Anyone who advocates an “economic system” based on anything other than freedom and exchange is not a libertarian.



  • Steven Handel says on: July 24, 2010 at 10:24 am


    Yeah, I don’t like it when libertarian capitalists just insist on a gold standard. The more “Austrian response” is to let currencies compete in the marketplace. And of course, as you point out, there is more to an economy than it’s monetary system. We use to have gold-silver as a currency but their exchange rates were fixed (bimetalism), which is a big reason the system had to be changed (unfortunately we went in the wrong direction).

    We can have the most sound money in the world but if there are regulations that inhibit free trading than an economy can only do so well.

  • Don says on: July 24, 2010 at 7:11 pm


    Have you heard of *Time Currency*?
    Nothing is more scarce than time and it’s value is dependent upon each individual, that is, as you get older your time becomes more scarce and thus more valuable, to you. It’s an interesting concept but I’m not sure about all the details. Anyone know anything more about this? I too have been *trained* over a very long period to think of this stuff in the prescribed manner.

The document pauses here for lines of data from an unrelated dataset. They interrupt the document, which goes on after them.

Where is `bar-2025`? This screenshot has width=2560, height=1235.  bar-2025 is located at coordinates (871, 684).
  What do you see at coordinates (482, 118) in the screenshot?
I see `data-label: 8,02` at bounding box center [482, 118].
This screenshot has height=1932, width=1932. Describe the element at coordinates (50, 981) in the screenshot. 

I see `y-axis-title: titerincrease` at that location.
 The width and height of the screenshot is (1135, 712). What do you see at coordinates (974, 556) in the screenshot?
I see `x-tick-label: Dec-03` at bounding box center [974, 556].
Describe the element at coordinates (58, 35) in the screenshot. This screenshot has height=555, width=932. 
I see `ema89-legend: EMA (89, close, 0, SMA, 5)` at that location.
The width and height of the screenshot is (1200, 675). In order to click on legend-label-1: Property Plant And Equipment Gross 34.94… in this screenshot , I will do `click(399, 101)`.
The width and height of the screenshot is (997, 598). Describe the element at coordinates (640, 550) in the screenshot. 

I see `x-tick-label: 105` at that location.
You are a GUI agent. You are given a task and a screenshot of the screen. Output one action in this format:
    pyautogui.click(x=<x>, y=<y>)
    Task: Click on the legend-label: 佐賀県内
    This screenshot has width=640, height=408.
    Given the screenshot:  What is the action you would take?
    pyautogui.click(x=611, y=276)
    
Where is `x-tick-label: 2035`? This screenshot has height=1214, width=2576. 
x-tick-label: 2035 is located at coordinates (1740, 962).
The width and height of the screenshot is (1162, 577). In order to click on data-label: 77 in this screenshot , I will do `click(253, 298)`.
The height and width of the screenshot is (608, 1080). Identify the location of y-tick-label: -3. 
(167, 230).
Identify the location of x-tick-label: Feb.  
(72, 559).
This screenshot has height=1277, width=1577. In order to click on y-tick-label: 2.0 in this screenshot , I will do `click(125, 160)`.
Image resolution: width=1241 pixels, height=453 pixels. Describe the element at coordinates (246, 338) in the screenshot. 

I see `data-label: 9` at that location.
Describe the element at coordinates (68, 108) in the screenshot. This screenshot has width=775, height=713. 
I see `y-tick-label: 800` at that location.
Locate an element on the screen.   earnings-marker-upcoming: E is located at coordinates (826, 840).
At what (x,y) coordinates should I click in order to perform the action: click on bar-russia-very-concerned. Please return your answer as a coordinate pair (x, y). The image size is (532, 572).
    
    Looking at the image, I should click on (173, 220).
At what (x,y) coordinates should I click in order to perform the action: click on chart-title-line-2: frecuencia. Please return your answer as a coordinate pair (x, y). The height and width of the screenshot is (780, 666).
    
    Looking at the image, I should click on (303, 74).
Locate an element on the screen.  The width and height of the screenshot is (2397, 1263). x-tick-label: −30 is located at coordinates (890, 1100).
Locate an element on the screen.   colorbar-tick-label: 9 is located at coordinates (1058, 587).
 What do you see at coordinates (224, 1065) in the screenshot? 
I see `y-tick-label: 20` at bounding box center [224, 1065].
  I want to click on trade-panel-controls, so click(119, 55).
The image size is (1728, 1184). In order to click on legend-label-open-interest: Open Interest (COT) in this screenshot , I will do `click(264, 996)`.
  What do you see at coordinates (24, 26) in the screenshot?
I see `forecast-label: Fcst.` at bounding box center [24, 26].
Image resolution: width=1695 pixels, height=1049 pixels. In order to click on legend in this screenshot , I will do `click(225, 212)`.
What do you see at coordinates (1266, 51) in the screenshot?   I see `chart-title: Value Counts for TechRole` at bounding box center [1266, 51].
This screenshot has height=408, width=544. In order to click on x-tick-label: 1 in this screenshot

    • David Z says on: July 24, 2010 at 8:01 pm


      I’ve heard of time currency although not in the manner you describe. Variations usually rely on the “labor theory of value”. I think it’s put forth by mutualists mostly these days.

  • Gil says on: July 25, 2010 at 1:24 am


    Or should that read “anyone who advocates an economic system that includes coercion is inherently immoral”?

    • David Z says on: July 25, 2010 at 11:25 am


      @ Gil – yeah, that works, too!

  • Don Sessions says on: July 31, 2010 at 7:51 pm


    I agree that currency not backed by Gold or some other commodity of fixed value is responsible for allowing governments to overspend and run up huge deficits. I also believe it was a huge mistake to ever leave the Gold Standard. I am, however, skeptical about the ability to return to a fixed Gold Standard in today’s world without causing much more economic agony and grief than we already have. In examining a return to the Gold Standard we have an example from history of just such an attempt. England attempted a return to the Gold Standard in 1925 after having abandoned it during WWI. The attempt was a dismal failure and is said to have been one of the factors in prolonging the Depression of the 1930?s.

    Editor’s Note: This comment has been edited. I’m not certain whether it is spam or not, but in any case there is absolutely no reason to quote (in its entirety) an entire blog post totaling 1,653 words. Decorum, people. C’mon. In any event, the original post from which I have clipped the quote above, appeared as Libertarians and the Temptation of the Gold Standard.

    • David Z says on: July 31, 2010 at 11:58 pm


      Hi Don, thanks for the reply but please in the interest of brevity and tact, refrain from posting entire blogs in the comments. A link or two is fine, but 1,600+ words is overkill.

      As for the comparison to the Pound Sterling… The very problem England faced was their futile attempt to return to pre-war parity when in-fact the Pound’s value had been eroded. We can of course, expect similar consequences always and everywhere a government tries to impose a “standard” price for a commodity where that “standard” deviates from what the markets would otherwise bear. As a matter of pragmatism, would the instantaneous shift from FRN’s to a gold standard cause a great deal of pain and suffering? Without a doubt.

      But then again the track record of the dollar, over the last century, has been pretty fucking poor. So if you’re asking me whether we should trade some short term instability and suffering for the long-term stability that would likely result from a truly free market (and some variant of a gold “standard” — although I’ve blogged before that the only true libertarian “standard” is no “standard” at all…), the answer is yes. But sure, I concede that making that change overnight or however rapidly, would be one almost surefire way to sabotage it. All that’s really necessary is to allow people the freedom to trade without penalizing or favoring certain tender. The market takes care of the rest.